Dentro desse universo, é interessante destacar que que a receita de dados e voz estão cada vez mais distantes entre si. No início de 2017, a voz ainda dominava, com R$ 8,94 bilhões em receitas, contra R$ 8,71 bilhões em dados. Passados quase quatro anos, as operadoras registraram R$ 14,13 bilhões em dados, contra R$ 4,08 bilhões em voz.

É possível observar que a receita média por usuário (ARPU, na sigla em inglês) seguiu essa tendência no mesmo intervalo. No total, a ARPU observou aumento de 22,71% e total de R$ 22,37. Contudo, as receitas de dados cresceram 82,83%, encerrando o terceiro trimestre do ano em R$ 17,57. A ARPU da voz caiu 41,65% no mesmo período, ficando em R$ 5,03. 

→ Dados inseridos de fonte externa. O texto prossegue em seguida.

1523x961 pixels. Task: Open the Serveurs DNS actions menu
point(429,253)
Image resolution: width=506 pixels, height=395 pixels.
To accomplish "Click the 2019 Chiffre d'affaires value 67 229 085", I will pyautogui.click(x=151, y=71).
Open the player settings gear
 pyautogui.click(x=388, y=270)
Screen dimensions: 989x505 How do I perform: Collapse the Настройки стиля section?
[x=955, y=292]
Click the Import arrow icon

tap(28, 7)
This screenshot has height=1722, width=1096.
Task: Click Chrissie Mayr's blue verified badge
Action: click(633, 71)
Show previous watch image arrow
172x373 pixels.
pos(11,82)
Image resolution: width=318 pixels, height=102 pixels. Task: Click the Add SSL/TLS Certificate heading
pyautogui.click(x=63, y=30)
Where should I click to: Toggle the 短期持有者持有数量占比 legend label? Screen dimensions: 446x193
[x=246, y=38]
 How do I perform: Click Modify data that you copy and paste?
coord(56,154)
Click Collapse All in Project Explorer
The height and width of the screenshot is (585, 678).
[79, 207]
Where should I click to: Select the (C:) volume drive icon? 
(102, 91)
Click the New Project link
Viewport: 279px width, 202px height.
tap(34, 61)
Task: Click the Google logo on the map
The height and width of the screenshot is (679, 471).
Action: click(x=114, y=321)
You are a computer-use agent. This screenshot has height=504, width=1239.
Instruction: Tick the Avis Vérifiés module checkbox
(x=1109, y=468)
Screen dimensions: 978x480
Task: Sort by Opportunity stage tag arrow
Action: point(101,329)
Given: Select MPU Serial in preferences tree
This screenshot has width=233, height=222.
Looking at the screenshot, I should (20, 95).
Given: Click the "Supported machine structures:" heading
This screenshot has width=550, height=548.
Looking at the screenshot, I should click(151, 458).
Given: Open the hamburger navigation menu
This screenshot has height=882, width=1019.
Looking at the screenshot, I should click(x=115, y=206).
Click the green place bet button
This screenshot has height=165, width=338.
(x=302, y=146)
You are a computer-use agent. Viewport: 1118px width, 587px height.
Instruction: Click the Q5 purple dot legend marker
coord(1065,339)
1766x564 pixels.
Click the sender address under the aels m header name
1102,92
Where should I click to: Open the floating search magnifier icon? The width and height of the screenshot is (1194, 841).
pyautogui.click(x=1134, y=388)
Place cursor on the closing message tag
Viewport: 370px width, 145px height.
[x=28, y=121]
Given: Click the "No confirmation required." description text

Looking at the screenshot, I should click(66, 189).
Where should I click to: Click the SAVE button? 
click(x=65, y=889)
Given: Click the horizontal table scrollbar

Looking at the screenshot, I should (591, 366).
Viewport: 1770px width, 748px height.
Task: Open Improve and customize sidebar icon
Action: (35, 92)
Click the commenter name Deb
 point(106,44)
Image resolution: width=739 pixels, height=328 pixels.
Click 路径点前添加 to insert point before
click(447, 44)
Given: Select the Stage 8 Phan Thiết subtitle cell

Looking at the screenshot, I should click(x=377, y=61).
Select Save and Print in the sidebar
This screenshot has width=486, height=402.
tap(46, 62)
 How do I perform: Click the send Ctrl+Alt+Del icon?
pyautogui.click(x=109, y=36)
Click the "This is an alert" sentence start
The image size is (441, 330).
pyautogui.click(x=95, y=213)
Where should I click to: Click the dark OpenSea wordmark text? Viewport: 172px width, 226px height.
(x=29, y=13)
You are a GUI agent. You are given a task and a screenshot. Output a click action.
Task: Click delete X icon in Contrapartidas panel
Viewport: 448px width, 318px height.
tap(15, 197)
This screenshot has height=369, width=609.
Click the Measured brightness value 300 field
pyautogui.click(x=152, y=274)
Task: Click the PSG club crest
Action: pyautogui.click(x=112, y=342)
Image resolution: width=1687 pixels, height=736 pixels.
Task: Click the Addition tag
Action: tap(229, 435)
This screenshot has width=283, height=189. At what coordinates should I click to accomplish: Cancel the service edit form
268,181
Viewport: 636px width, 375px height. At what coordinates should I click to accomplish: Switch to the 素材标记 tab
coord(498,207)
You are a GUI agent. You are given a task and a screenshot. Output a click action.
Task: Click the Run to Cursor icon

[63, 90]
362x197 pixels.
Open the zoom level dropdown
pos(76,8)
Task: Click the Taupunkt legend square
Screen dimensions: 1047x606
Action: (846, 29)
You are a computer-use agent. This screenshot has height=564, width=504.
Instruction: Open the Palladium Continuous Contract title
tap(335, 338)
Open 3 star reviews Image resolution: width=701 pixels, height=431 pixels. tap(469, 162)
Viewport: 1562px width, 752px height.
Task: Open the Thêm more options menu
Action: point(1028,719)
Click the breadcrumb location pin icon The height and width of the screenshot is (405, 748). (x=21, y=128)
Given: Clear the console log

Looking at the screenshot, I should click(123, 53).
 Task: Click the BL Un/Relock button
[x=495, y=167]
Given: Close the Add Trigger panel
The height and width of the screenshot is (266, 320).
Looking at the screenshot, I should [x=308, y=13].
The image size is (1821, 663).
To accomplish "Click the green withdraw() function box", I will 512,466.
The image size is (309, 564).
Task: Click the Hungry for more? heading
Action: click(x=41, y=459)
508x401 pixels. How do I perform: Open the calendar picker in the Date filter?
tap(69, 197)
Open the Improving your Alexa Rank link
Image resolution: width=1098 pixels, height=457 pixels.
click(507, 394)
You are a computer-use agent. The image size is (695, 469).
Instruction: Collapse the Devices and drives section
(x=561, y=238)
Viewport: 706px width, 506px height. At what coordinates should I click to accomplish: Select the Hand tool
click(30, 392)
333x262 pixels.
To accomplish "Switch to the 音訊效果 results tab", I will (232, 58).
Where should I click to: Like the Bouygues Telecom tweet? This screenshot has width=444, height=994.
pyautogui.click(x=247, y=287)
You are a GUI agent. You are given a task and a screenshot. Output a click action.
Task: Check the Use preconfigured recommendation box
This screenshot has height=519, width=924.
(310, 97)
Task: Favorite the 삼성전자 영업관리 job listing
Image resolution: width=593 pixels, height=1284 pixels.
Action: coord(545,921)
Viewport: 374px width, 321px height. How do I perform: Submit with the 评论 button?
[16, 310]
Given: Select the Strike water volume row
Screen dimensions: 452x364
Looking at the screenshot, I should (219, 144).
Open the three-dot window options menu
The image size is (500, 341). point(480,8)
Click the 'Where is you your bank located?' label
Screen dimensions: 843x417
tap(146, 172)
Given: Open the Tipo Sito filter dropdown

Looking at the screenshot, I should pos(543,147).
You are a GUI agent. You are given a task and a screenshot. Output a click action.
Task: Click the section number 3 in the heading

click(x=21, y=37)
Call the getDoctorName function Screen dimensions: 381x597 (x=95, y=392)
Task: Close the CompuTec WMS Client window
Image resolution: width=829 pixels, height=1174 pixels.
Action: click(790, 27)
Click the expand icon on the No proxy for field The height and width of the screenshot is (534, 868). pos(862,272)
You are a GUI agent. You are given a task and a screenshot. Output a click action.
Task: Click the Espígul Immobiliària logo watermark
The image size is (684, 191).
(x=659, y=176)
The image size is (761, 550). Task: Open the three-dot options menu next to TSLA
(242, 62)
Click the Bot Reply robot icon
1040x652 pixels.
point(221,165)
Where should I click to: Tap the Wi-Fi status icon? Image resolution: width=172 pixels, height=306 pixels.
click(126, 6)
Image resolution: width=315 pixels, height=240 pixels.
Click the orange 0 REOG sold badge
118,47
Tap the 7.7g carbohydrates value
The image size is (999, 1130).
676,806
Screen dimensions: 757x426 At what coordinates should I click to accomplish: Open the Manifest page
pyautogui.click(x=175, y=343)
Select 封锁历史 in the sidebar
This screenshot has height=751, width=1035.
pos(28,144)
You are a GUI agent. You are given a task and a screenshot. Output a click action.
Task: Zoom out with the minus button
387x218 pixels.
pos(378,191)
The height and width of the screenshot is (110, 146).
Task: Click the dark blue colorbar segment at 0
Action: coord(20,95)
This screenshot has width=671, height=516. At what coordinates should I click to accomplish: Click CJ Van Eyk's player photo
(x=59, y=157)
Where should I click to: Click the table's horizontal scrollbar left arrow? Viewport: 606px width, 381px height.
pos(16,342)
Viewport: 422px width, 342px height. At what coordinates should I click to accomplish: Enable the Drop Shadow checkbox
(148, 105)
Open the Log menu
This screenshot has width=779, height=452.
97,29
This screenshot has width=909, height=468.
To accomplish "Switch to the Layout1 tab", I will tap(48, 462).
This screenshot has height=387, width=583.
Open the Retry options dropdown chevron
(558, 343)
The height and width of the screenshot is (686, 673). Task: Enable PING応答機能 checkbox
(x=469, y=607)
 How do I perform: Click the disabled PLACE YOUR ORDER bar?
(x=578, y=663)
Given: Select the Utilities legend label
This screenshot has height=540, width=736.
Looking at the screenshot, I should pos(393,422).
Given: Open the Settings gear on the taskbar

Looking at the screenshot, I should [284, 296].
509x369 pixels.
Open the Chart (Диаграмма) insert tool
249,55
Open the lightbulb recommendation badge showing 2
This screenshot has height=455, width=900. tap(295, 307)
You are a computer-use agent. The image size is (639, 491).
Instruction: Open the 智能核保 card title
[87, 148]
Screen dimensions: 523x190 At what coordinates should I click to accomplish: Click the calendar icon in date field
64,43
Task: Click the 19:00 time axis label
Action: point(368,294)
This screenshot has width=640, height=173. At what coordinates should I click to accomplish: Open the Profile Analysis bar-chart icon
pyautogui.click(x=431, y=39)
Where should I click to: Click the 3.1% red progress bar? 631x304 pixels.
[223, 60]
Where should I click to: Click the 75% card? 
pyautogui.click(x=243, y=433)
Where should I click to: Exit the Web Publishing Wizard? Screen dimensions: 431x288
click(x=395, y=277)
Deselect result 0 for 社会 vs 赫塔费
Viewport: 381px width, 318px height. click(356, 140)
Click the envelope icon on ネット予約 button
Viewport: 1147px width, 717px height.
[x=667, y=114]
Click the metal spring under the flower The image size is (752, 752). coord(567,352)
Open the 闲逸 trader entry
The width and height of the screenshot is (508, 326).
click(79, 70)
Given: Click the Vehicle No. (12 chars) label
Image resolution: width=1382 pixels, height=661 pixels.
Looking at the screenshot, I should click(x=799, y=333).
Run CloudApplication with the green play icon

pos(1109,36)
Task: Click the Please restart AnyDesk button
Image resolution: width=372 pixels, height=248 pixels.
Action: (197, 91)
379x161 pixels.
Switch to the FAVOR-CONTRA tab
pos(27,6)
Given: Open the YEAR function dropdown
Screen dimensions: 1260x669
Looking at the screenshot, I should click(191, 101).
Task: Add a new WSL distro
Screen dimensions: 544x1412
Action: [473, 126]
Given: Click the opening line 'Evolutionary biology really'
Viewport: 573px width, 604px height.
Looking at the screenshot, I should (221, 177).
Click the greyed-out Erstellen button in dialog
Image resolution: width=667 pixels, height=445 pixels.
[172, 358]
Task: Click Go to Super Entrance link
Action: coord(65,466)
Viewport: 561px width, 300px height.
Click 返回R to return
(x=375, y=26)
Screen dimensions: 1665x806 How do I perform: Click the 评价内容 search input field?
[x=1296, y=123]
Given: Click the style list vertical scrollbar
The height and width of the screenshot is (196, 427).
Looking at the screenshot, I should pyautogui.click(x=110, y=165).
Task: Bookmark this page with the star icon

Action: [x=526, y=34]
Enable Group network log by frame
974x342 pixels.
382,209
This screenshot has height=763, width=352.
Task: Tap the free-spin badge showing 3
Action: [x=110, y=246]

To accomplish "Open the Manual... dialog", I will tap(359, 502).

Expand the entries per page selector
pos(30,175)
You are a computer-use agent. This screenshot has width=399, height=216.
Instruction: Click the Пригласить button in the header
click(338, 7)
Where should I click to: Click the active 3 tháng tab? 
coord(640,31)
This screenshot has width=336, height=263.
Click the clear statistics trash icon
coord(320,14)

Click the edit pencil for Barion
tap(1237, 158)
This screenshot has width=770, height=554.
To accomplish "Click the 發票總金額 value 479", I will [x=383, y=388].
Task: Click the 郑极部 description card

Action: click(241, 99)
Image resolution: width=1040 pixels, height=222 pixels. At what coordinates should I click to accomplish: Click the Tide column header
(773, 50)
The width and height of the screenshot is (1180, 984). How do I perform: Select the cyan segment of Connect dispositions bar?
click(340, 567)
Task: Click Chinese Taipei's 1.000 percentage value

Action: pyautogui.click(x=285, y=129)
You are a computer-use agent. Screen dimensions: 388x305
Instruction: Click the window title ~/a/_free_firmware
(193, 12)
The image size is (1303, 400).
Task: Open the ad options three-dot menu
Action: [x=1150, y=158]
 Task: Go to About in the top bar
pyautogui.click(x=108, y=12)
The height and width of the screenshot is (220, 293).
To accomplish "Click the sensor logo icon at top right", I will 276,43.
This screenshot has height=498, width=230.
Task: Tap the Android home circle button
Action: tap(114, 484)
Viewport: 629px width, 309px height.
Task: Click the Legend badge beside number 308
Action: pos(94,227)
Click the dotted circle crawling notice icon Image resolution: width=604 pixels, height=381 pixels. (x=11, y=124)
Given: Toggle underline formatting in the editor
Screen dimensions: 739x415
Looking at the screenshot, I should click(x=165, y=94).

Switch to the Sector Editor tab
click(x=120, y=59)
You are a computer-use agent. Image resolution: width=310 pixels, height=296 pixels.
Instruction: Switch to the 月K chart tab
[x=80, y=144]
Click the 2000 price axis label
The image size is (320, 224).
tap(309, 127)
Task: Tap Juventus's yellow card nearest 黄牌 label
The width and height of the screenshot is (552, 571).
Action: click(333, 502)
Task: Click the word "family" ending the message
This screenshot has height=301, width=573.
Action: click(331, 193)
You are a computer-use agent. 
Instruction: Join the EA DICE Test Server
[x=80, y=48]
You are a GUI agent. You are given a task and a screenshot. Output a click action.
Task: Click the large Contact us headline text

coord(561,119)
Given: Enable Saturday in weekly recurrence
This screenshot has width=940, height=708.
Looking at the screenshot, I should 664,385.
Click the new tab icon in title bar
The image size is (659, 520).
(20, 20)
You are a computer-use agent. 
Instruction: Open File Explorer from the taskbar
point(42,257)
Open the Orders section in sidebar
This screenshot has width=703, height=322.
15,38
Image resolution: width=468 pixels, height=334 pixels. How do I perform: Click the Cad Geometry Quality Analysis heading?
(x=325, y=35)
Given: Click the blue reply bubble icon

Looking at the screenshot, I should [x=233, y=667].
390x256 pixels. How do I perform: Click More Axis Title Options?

A divisão de pré-pago e pós-pago mostra que houve um aumento de ambas as modalidades de pagamento, com curvas mais estáveis entre 2019 e 2020. Observa-se que ambos tiveram crescimento entre o segundo e o terceiro trimestre do ano passado, conforme o gráfico da Anatel.

Tráfego

Apesar da queda nas receitas, a pandemia teve um efeito: uma explosão no consumo de voz. Entre o segundo e terceiro trimestre houve um avanço vertiginoso, encerrando o período com 56,68 bilhões de minutos saintes. É um patamar que não se via desde o terceiro trimestre de 2018, conforme se observa no gráfico.

O crescimento exponencial do tráfego de dados é algo esperado, ainda que tenha apresentado uma leve redução no começo de 2020. Comparando com o primeiro trimestre de 2017, o aumento foi de 366,67%, chegando a 1,54 bilhões de gigabytes, de acordo com a agência.